Bunca materyali nereden nasıl elde ediyor bu insanoğlu diye düşünüyorum da.
Sürekli bilgilenen yenilenen ve çağ atlayan insanoğlunun. Değişen hatta alt üst olan bir dünya düzeninde bunun şaşılası bir durum olmadığını anlamam uzun sürmedi.
Yazmak ustalık ister!
Zamanın tutsağı olmadan.
İddia sahibi ve okunur olmanın sevdasına kapılmadan.
Güncel koşulların peşine takılmadan.
Hele ki; Defterin olmazsa olmazlarından olan dinsel söylemlere ve bir takım tasavvufi motiflerle kalkışmadan.

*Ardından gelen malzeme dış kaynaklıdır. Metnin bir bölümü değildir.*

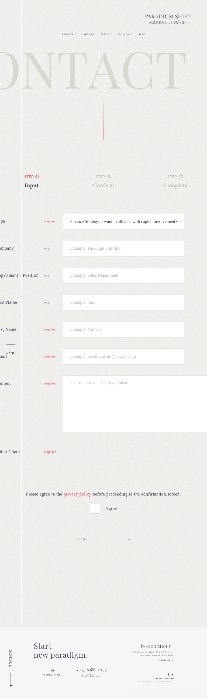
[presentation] (104, 454)
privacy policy (77, 494)
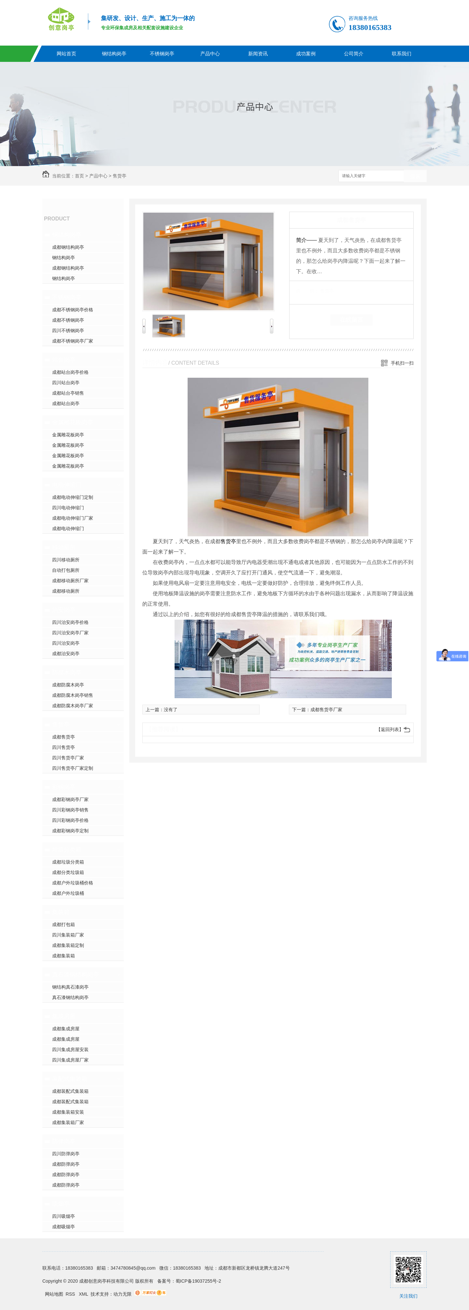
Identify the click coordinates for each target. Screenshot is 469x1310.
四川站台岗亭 (65, 382)
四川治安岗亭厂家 (70, 632)
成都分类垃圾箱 (68, 872)
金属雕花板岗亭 (72, 422)
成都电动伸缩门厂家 (72, 518)
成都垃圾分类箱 (68, 862)
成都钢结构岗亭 (68, 247)
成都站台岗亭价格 (70, 372)
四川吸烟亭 (63, 1216)
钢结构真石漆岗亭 (70, 987)
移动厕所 (64, 547)
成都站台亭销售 (68, 393)
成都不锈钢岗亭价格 (72, 309)
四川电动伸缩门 (68, 507)
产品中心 (210, 53)
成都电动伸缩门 (68, 528)
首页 (79, 175)
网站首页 (66, 53)
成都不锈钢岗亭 (68, 320)
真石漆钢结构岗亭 (75, 974)
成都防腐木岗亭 (68, 684)
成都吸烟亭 (63, 1226)
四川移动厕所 (65, 559)
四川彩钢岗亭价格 (70, 820)
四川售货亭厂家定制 (72, 768)
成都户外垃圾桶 (68, 893)
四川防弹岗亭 (65, 1153)
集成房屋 (64, 1016)
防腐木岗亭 (66, 672)
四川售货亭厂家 (68, 757)
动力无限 (122, 1294)
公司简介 (353, 53)
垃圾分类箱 (66, 849)
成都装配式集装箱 (70, 1091)
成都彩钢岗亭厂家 (70, 799)
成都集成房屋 (65, 1028)
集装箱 (61, 912)
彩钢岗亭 (64, 787)
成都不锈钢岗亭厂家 (72, 341)
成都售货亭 (63, 737)
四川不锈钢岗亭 (68, 330)
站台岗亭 (64, 360)
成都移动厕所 (65, 591)
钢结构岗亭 (114, 53)
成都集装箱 (63, 955)
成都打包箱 (63, 924)
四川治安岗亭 (65, 643)
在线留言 (351, 320)
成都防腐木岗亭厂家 (72, 705)
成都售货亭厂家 (326, 709)
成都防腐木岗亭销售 (72, 695)
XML (84, 1294)
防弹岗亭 (64, 1141)
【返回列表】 (390, 729)
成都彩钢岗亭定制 (70, 830)
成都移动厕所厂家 (70, 580)
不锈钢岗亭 (162, 53)
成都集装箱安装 (68, 1112)
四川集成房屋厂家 (70, 1060)
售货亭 (119, 175)
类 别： (307, 290)
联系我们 (401, 53)
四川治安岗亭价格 (70, 622)
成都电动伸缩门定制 (72, 497)
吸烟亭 (61, 1204)
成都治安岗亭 (65, 653)
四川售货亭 (63, 747)
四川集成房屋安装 (70, 1049)
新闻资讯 (258, 53)
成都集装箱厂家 (68, 1122)
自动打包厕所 (65, 570)
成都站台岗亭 (65, 403)
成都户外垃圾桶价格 (72, 882)
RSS (71, 1294)
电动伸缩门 (66, 485)
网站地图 (54, 1294)
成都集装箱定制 (68, 945)
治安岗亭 (64, 610)
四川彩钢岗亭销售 (70, 809)
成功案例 (306, 53)
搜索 (415, 176)
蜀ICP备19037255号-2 (198, 1281)
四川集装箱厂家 (68, 934)
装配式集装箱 (69, 1079)
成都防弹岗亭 (65, 1164)
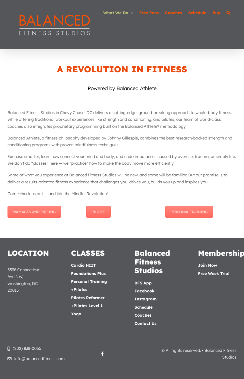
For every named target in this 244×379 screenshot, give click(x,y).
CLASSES (88, 253)
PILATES (99, 212)
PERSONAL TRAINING (189, 212)
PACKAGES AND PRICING (34, 212)
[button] (228, 12)
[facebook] (102, 354)
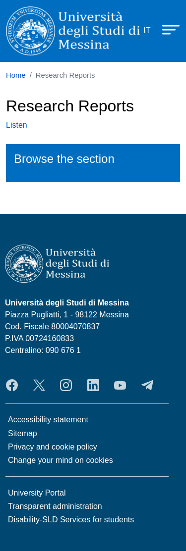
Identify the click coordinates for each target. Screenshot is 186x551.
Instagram (66, 385)
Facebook (12, 385)
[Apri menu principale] (166, 28)
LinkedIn (93, 385)
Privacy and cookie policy (52, 447)
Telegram (147, 385)
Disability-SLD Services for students (71, 519)
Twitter (39, 385)
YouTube (120, 385)
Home (16, 75)
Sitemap (22, 433)
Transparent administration (55, 506)
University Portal (36, 493)
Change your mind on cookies (60, 460)
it (146, 30)
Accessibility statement (48, 419)
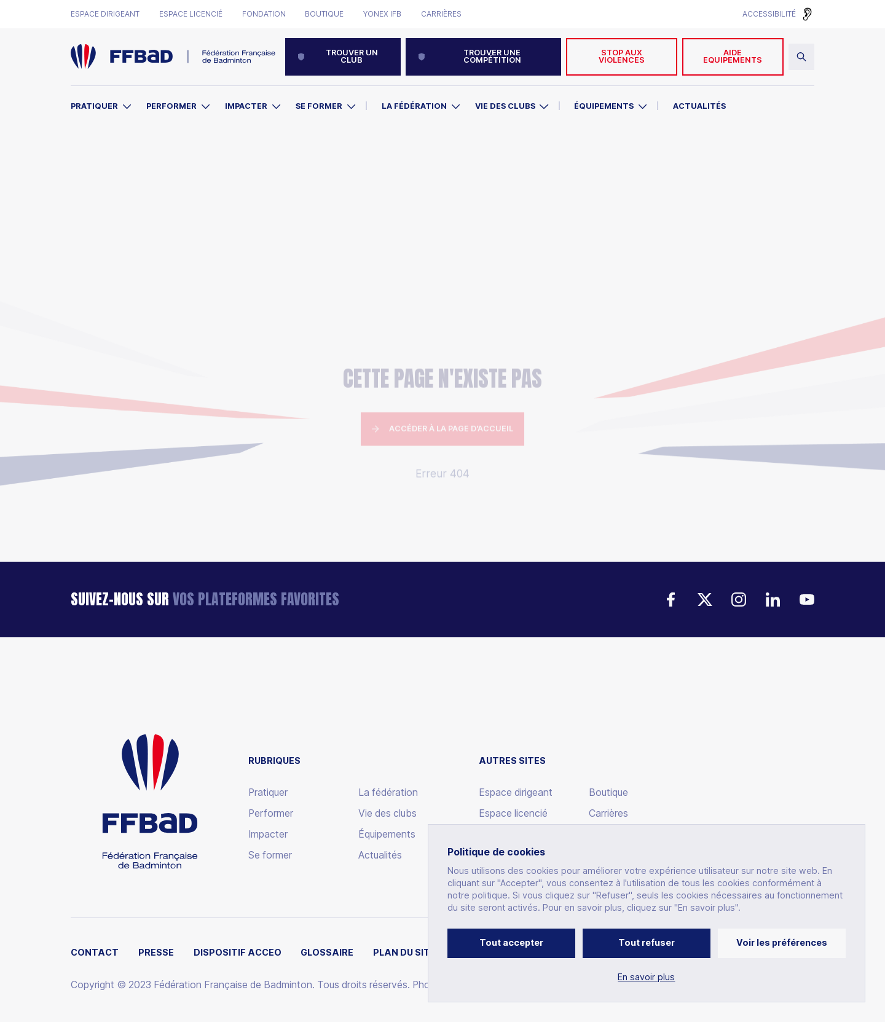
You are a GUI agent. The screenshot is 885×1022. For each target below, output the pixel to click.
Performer (171, 106)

Edebiyat hakkında bir iki söz edecek olsam bir çırak söylemiyle;
Edebiyatın türlerini sıralamak. Bunlara yorum getirmek. Kriterlerinden koşullarından söz etmek benim bilgim ve yetkim dışında olmakla birlikte, kendi beğeni seçim tarzım da var elbette.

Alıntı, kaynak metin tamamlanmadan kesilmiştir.